Produce an exact copy of the data below.

• **Data under study**:
-.-.-
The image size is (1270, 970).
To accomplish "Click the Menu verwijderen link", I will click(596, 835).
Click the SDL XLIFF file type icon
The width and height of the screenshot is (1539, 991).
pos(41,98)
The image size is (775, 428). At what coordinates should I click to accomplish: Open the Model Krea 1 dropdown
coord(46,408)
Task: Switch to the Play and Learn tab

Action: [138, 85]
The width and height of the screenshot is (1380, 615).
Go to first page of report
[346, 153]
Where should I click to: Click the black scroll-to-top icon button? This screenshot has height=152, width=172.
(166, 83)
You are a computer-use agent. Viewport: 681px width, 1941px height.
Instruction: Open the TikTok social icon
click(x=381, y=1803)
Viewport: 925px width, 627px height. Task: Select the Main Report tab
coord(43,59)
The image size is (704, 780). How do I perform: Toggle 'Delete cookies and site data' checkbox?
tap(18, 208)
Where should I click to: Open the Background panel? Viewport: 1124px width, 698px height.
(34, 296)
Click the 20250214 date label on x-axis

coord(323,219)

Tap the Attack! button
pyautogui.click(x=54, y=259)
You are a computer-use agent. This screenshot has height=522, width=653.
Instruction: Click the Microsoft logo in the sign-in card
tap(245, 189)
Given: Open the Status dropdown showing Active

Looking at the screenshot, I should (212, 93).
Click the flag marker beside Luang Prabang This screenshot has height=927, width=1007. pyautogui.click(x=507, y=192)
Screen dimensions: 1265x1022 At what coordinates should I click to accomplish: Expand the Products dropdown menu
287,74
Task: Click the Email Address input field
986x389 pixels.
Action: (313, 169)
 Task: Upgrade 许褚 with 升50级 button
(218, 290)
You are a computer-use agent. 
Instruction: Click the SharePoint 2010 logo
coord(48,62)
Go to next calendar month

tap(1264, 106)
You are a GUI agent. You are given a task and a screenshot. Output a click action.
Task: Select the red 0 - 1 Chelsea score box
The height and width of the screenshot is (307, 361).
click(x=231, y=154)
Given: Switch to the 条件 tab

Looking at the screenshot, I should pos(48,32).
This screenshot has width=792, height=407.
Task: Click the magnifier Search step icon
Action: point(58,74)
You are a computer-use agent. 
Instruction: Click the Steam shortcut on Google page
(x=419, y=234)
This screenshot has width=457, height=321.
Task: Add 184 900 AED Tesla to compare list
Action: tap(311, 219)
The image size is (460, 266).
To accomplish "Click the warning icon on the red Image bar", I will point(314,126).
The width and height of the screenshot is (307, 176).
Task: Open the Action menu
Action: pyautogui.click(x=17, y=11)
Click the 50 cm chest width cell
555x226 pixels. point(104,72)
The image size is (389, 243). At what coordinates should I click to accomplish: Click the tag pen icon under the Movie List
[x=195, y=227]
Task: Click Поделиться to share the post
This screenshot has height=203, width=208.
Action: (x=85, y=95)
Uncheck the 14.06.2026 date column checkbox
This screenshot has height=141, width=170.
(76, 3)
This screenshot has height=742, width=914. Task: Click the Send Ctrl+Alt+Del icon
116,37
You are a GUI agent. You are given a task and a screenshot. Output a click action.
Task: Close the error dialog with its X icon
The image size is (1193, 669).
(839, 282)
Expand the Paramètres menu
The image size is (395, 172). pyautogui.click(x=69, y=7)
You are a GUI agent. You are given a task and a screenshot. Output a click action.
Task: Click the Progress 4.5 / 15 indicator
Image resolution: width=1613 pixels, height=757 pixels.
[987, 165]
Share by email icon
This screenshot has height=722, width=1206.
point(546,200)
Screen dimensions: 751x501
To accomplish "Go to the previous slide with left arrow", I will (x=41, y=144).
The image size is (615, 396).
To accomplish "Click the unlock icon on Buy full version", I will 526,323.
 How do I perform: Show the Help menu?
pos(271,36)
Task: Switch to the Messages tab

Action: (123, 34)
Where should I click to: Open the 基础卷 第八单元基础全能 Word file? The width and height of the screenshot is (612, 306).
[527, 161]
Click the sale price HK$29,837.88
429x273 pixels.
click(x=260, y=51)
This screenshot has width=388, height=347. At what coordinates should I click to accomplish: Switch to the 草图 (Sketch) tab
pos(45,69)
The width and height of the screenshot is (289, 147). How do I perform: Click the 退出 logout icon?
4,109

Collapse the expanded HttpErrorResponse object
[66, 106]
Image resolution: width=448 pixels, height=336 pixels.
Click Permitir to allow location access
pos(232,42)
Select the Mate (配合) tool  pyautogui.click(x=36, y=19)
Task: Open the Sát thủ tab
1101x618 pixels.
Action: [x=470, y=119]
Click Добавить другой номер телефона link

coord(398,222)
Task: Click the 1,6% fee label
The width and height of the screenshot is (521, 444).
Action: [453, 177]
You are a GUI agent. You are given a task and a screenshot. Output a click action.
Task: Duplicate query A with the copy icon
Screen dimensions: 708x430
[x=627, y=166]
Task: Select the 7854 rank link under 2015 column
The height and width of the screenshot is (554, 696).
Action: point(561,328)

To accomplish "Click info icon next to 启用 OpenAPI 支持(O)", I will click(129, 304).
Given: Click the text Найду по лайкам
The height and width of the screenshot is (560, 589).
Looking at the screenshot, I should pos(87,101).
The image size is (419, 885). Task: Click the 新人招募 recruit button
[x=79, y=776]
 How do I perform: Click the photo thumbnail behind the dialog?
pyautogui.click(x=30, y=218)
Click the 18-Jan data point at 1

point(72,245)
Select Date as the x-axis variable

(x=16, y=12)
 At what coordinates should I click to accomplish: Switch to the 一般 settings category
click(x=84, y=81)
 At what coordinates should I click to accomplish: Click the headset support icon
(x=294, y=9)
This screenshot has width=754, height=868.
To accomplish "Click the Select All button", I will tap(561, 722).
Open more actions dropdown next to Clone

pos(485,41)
-.-.-
• **Response box**:
The image size is (1270, 970).
To accomplish "Click the Menu verwijderen link", I will click(596, 835).
Click the SDL XLIFF file type icon
The width and height of the screenshot is (1539, 991).
pos(41,98)
The image size is (775, 428). At what coordinates should I click to accomplish: Open the Model Krea 1 dropdown
coord(46,408)
Task: Switch to the Play and Learn tab

Action: [138, 85]
The width and height of the screenshot is (1380, 615).
Go to first page of report
[346, 153]
Where should I click to: Click the black scroll-to-top icon button? This screenshot has height=152, width=172.
(166, 83)
You are a computer-use agent. Viewport: 681px width, 1941px height.
Instruction: Open the TikTok social icon
click(x=381, y=1803)
Viewport: 925px width, 627px height. Task: Select the Main Report tab
coord(43,59)
The image size is (704, 780). How do I perform: Toggle 'Delete cookies and site data' checkbox?
tap(18, 208)
Where should I click to: Open the Background panel? Viewport: 1124px width, 698px height.
(34, 296)
Click the 20250214 date label on x-axis

coord(323,219)

Tap the Attack! button
pyautogui.click(x=54, y=259)
You are a computer-use agent. This screenshot has height=522, width=653.
Instruction: Click the Microsoft logo in the sign-in card
tap(245, 189)
Given: Open the Status dropdown showing Active

Looking at the screenshot, I should (212, 93).
Click the flag marker beside Luang Prabang This screenshot has height=927, width=1007. pyautogui.click(x=507, y=192)
Screen dimensions: 1265x1022 At what coordinates should I click to accomplish: Expand the Products dropdown menu
287,74
Task: Click the Email Address input field
986x389 pixels.
Action: (313, 169)
 Task: Upgrade 许褚 with 升50级 button
(218, 290)
You are a computer-use agent. 
Instruction: Click the SharePoint 2010 logo
coord(48,62)
Go to next calendar month

tap(1264, 106)
You are a GUI agent. You are given a task and a screenshot. Output a click action.
Task: Select the red 0 - 1 Chelsea score box
The height and width of the screenshot is (307, 361).
click(x=231, y=154)
Given: Switch to the 条件 tab

Looking at the screenshot, I should pos(48,32).
This screenshot has width=792, height=407.
Task: Click the magnifier Search step icon
Action: point(58,74)
You are a computer-use agent. 
Instruction: Click the Steam shortcut on Google page
(x=419, y=234)
This screenshot has width=457, height=321.
Task: Add 184 900 AED Tesla to compare list
Action: tap(311, 219)
The image size is (460, 266).
To accomplish "Click the warning icon on the red Image bar", I will point(314,126).
The width and height of the screenshot is (307, 176).
Task: Open the Action menu
Action: pyautogui.click(x=17, y=11)
Click the 50 cm chest width cell
555x226 pixels. point(104,72)
The image size is (389, 243). At what coordinates should I click to accomplish: Click the tag pen icon under the Movie List
[x=195, y=227]
Task: Click Поделиться to share the post
This screenshot has height=203, width=208.
Action: (x=85, y=95)
Uncheck the 14.06.2026 date column checkbox
This screenshot has height=141, width=170.
(76, 3)
This screenshot has height=742, width=914. Task: Click the Send Ctrl+Alt+Del icon
116,37
You are a GUI agent. You are given a task and a screenshot. Output a click action.
Task: Close the error dialog with its X icon
The image size is (1193, 669).
(839, 282)
Expand the Paramètres menu
The image size is (395, 172). pyautogui.click(x=69, y=7)
You are a GUI agent. You are given a task and a screenshot. Output a click action.
Task: Click the Progress 4.5 / 15 indicator
Image resolution: width=1613 pixels, height=757 pixels.
[987, 165]
Share by email icon
This screenshot has height=722, width=1206.
point(546,200)
Screen dimensions: 751x501
To accomplish "Go to the previous slide with left arrow", I will (x=41, y=144).
The image size is (615, 396).
To accomplish "Click the unlock icon on Buy full version", I will 526,323.
 How do I perform: Show the Help menu?
pos(271,36)
Task: Switch to the Messages tab

Action: (123, 34)
Where should I click to: Open the 基础卷 第八单元基础全能 Word file? The width and height of the screenshot is (612, 306).
[527, 161]
Click the sale price HK$29,837.88
429x273 pixels.
click(x=260, y=51)
This screenshot has width=388, height=347. At what coordinates should I click to accomplish: Switch to the 草图 (Sketch) tab
pos(45,69)
The width and height of the screenshot is (289, 147). How do I perform: Click the 退出 logout icon?
4,109

Collapse the expanded HttpErrorResponse object
[66, 106]
Image resolution: width=448 pixels, height=336 pixels.
Click Permitir to allow location access
pos(232,42)
Select the Mate (配合) tool  pyautogui.click(x=36, y=19)
Task: Open the Sát thủ tab
1101x618 pixels.
Action: [x=470, y=119]
Click Добавить другой номер телефона link

coord(398,222)
Task: Click the 1,6% fee label
The width and height of the screenshot is (521, 444).
Action: [453, 177]
You are a GUI agent. You are given a task and a screenshot. Output a click action.
Task: Duplicate query A with the copy icon
Screen dimensions: 708x430
[x=627, y=166]
Task: Select the 7854 rank link under 2015 column
The height and width of the screenshot is (554, 696).
Action: point(561,328)

To accomplish "Click info icon next to 启用 OpenAPI 支持(O)", I will click(129, 304).
Given: Click the text Найду по лайкам
The height and width of the screenshot is (560, 589).
Looking at the screenshot, I should pos(87,101).
The image size is (419, 885). Task: Click the 新人招募 recruit button
[x=79, y=776]
 How do I perform: Click the photo thumbnail behind the dialog?
pyautogui.click(x=30, y=218)
Click the 18-Jan data point at 1

point(72,245)
Select Date as the x-axis variable

(x=16, y=12)
 At what coordinates should I click to accomplish: Switch to the 一般 settings category
click(x=84, y=81)
 At what coordinates should I click to accomplish: Click the headset support icon
(x=294, y=9)
This screenshot has width=754, height=868.
To accomplish "Click the Select All button", I will tap(561, 722).
Open more actions dropdown next to Clone

pos(485,41)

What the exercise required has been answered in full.